Filter/Exclusion: Exclude URLs that match the urlhaus tag and are associated with known safe testing environments or internal validation tools (e.g., curl, wget, or PowerShell scripts used in QA processes).
Scenario: A scheduled job runs a 32-bit legacy application that requires accessing a specific internal URL for configuration updates.
Filter/Exclusion: Exclude URLs that are part of internal infrastructure (e.g., internal-registry.example.com) or that match known internal service endpoints used by legacy systems.
Scenario: A user is downloading a 32-bit version of a legitimate software tool (e.g., 7-Zip, Notepad++) from a trusted source, which is mistakenly flagged by the rule.

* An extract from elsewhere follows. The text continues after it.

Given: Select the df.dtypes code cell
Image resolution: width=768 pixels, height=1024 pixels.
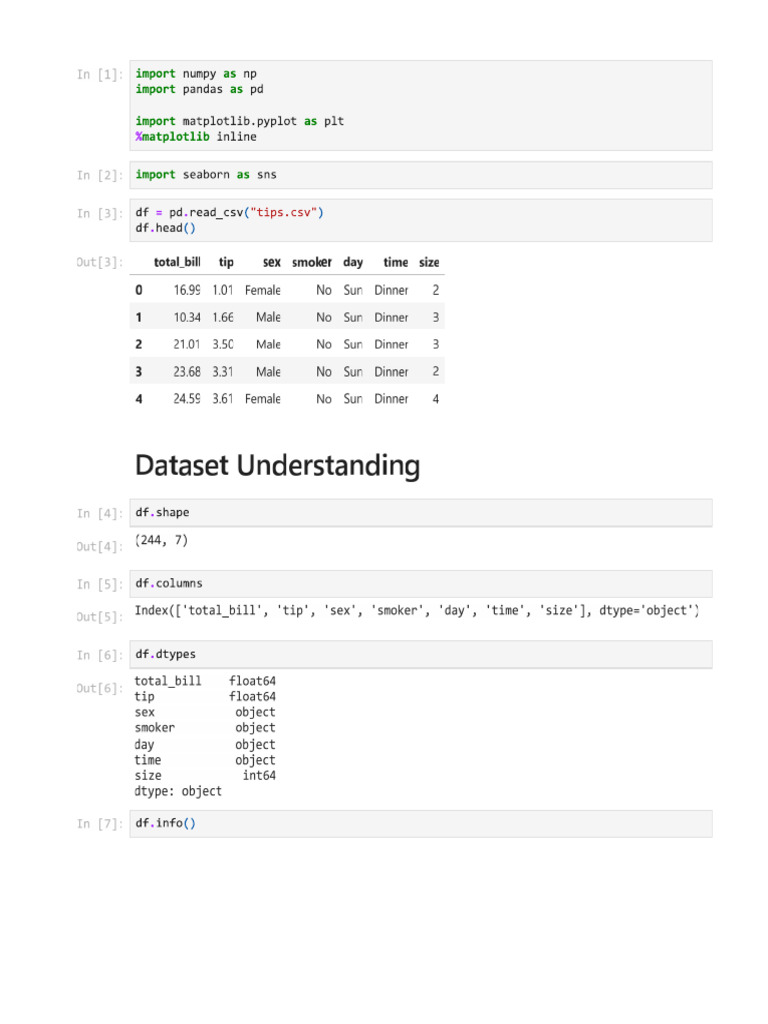Looking at the screenshot, I should pos(420,654).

Filter/Exclusion: Exclude URLs that are known to host legitimate 32-bit software downloads (e.g., https://downloads.sourceforge.net/project/7zip/7-Zip/19.00/7z1900.exe).
Scenario: A system is running a 32-bit version of a virtualization tool (e.g., VirtualBox) and is accessing a URL for plugin updates.

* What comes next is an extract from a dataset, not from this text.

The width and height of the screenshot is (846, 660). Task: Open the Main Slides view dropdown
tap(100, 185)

Filter/Exclusion: Exclude URLs that are associated with virtualization tools or their update servers (e.g., https://download.virtualbox.org/virtualbox/).
Scenario: A security analyst is using a 32-bit sandbox environment to analyze malware, and the sandbox is accessing URLs from URLhaus for testing.
Filter/Exclusion: Exclude URLs that are part of a sandboxed environment or that match known sandboxing toolchains (e.g., Cuckoo Sandbox, Joe Sandbox, or Binary Ninja).